Parnü, station balnéaire estonienne arbore ses maisons en bois peintes, plutôt vides en cette saison, le long de la langue de sable qui plonge dans une mer Baltique cendrée. L’horizon est immense. Nous nous y arrêtons pour nos premiers pas dans ce dernier pays balte. En réalité, l’Estonie se sent plus proche de la Finlande avec laquelle elle partage une langue particulière – absolument incompréhensible, sans origine indo-européenne – que de ses voisines baltes. Le paysage, lui, ne semble pas au courant car il est tout à fait similaire à ce qui précédait : des champs, des forêts, des tourbières, des oiseaux, des villages colorés.
Nous allons plein Nord dans le parc national de Lahemaa, au bord du golfe de Finlande. Le soleil ne nous quitte plus. La météo est magnifique et les nuits sont brèves. Nous nous habituons doucement au pépiement des oiseaux à 4h du matin et au crépuscule qui n’en finit plus de tomber jusqu’à 23h30. Nous passons quelques jours dans une nature préservée, à nous balader sur les sillons de bois qui lévitent au-dessus de la tourbe, à tanguer sur les balançoires traditionnelles en bois qui font valser tout le pays pour les nuits de la St Jean, à contempler les blocs erratiques venus de Scandinavie avec les derniers glaciers, à observer les oiseaux, à essayer de compter les centaines de cargos qui font route vers St Pétersbourg et à faire griller des saucisses ! Nos derniers bivouacs baltes nous offrent un luxe inégalé avec barbecue, bois, toilettes sèches, tables et chaises à disposition. Les enfants passeront plusieurs soirées à allumer des foyers qui accueillent fruits au chocolat fondus, jambon-fromage grillés devant le soleil couchant – enfin sur le point de penser à se coucher. Nous croisons quelques camions de retraités allemands et finlandais, nos premiers voyageurs depuis très longtemps.

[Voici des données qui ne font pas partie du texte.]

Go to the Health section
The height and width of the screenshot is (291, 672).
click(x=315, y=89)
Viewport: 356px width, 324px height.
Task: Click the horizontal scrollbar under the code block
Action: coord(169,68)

Après avoir rempli tous les interstices de Bison II avec des vivres pour affronter les prix élevés des pays qui suivront, nous faisons escale à Tallinn. Nous tombons immédiatement sous son charme. Rues médiévales, flèches des églises pointées vers le ciel, friches industrielles reconverties avec brio, ambre à profusion dans les vitrines, couleurs vives typiques des villes hanséatiques, bouillonnement sur les terrasses des cafés : tout le monde est dehors, à prendre de l’avance en vitamine D.
C’est sur cette dernière impression que nous montons à bord du MS Finlandia pour deux heures de traversée. Nous sommes vendredi soir et c’est dans une ambiance de folie que nous traversons le golfe de Finlande : la bière coule à flot, un groupe de rock enflamme le dance floor sur lequel se déhanchent les Estoniens (ou les Finlandais, difficile de les distinguer à l’œil ou à l’oreille pour nous) en liesse, incroyable. Sur une dernière note de Muse à la guitare électrique, nous accostons à Helsinki. Le silence de la toundra lapone, ce sera pour plus tard. A suivre.